TESTO DA ANALIZZARE →

Il Natale è davvero alle porte. Lo senti nell’aria che qualcosa di importante sta per accadere. Non è più soltanto una festa religiosa, purtroppo direbbe qualcuno, ma porta con sé atmosfere, valori e tradizioni che sono sedimentate non solo negli animi dei bambini. Nell’anno segnato e stravolto dalla pandemia da Covid-19, si percepisce un diffuso senso di incertezza e impossibilità a ripetere il mondo già vissuto: forse è una buona occasione per poter ripensare a tutto ciò che spesso si dà per scontato. I regali ad esempio.

Il lockdown, prima, e le zone rosse, poi, hanno costretto le persone in casa. Allora che si fa? Acquistiamo sulle piattaforme online. E i volumi d’affari di una di queste, la più conosciuta, schizzano in modo esponenziale. Senza quasi accorgercene un nuovo Golia si sta imponendo: sembra quasi non si possa fare altrimenti. Eppure un modo diverso è sempre possibile. Anche nei regali.

DATI FORNITI →

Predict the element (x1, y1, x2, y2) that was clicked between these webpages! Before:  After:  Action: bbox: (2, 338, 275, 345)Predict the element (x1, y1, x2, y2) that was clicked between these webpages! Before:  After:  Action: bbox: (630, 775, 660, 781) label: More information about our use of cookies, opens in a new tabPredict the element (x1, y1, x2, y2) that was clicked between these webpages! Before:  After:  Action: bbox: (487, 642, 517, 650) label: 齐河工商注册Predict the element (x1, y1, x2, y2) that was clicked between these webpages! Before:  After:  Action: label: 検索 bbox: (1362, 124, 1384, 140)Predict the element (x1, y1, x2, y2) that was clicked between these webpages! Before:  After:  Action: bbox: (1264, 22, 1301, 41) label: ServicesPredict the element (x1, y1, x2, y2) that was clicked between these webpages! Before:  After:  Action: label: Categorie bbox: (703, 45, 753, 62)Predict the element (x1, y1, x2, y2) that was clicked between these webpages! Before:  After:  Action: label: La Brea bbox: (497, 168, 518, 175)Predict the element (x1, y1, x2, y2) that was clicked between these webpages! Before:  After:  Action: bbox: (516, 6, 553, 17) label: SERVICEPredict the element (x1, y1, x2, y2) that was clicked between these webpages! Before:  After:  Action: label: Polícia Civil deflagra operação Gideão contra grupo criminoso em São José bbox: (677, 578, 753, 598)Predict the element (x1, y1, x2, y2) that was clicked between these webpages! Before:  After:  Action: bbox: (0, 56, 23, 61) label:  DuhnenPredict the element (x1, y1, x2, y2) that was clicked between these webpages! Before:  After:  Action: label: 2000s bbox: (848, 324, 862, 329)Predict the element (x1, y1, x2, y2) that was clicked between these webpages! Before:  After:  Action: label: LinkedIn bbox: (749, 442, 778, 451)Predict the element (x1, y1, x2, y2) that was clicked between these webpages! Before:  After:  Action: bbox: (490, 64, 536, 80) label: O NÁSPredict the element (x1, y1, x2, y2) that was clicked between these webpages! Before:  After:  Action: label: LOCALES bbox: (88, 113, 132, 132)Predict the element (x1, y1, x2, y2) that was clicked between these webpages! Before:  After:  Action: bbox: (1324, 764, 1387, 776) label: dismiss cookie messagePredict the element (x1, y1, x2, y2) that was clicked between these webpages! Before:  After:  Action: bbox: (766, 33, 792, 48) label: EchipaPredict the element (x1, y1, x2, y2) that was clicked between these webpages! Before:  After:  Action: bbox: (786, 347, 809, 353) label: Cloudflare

DETTAGLI DEL COMPITO →
Stabilisci se ciascuna delle affermazioni seguenti concorda con il testo sul Natale. Rispondi sì o no e riporta tra virgolette le parole del testo che lo dimostrano.
1. Secondo il testo, il Natale è ormai soltanto una festa religiosa.
2. Il lockdown e le zone rosse hanno costretto le persone in casa.
3. Il testo sostiene che non esiste un modo diverso di fare i regali.

SPAZIO PER RISPONDERE →
1. No: «Non è più soltanto una festa religiosa».
2. Sì: «Il lockdown, prima, e le zone rosse, poi, hanno costretto le persone in casa».
3. No: «Eppure un modo diverso è sempre possibile. Anche nei regali».